To compare, I looked at the JSON response and selected a small chunk:

"RightShoulderPadPath": "Inventory/armor/shouldersright/009-001-reach-5501ff72.json",
"Emblems": [
    {
        "Path": "Inventory/armor/Emblems/013-001-73651e6b.json",
        "LocationId": 1242505775,
        "ConfigurationId": -322620398
    }
],

Then I tried to find the same chunk in the decoded response:

Traversing list item: 1
Inventory/armor/shouldersright/009-001-reach-5501ff72.json
Done reading container.
Data type: BT_LIST  Field ID: 13
Reading container with item type: BT_LIST Items in container: 1
Traversing list item: 1
Reading container with item type: BT_STRUCT Items in container: 1
Traversing list item: 1
Data type: BT_STRING  Field ID: 0
Inventory/armor/Emblems/013-001-73651e6b.json
Data type: BT_INT32 Field ID: 1
1242505775
Data type: BT_INT32 Field ID: 2
-322620398

The latter looks a bit more verbose purely because I’ve added quite a bit of logging to my code to make sure that I am able to diagnose any parsing issues. So far, though, it looks good, and I am able to read Bond responses. As you can tell, it would be much harder to interpret those without having the data model handy.

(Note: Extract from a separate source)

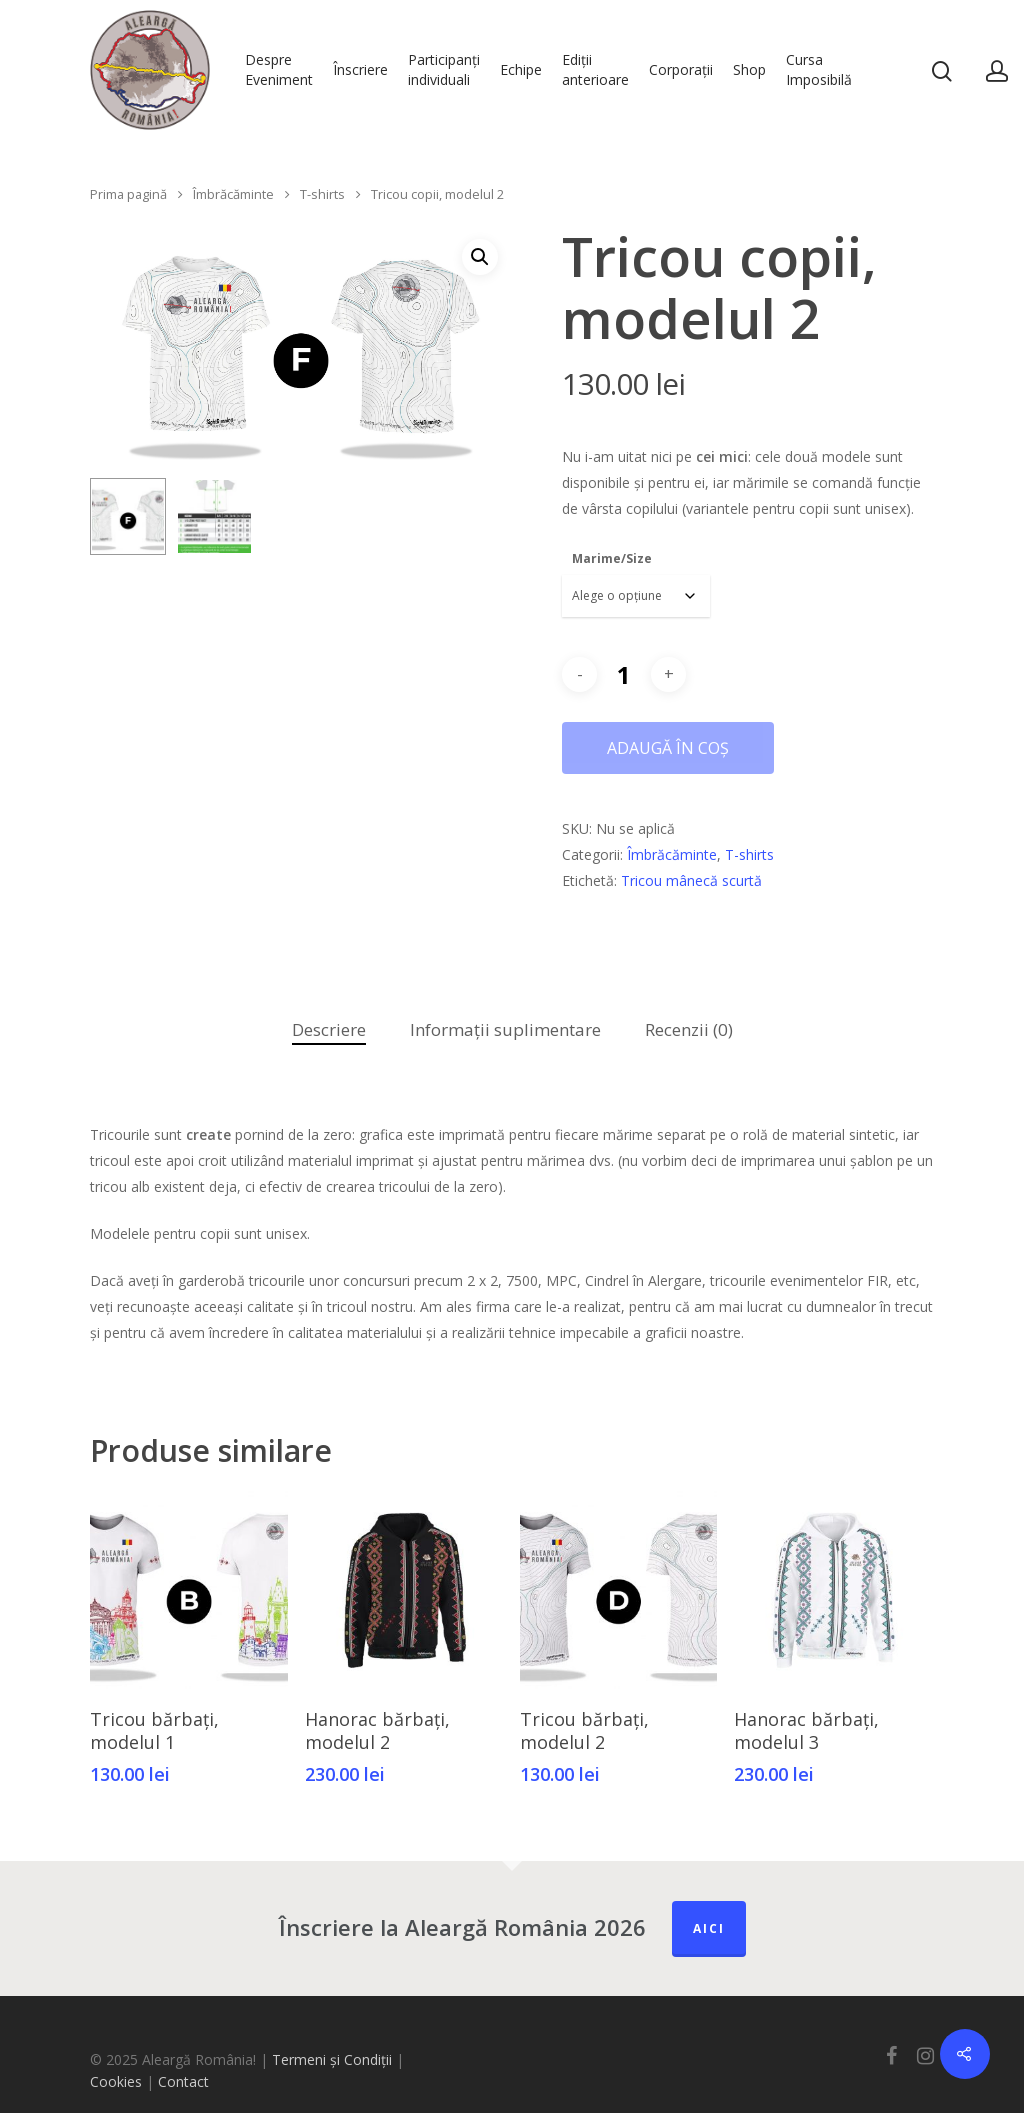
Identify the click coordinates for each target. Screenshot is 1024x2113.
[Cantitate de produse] (624, 674)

There is no indication what any of the data means and you would just need to infer it from context.

A lot of it can likely be done from looking at content groups (e.g., you’re looking at lists of bot appearance configurations), but things like integer values that are flagged in the JSON response as LocationId and ConfigurationId would be impossible to know without prior knowledge.

All this being said, I hope this can give you a better idea of how to look at Bond content coming through the Halo API, and combined with JSON, and in select cases - XML responses, you can make more sense of what goes on between your computer and the Halo servers.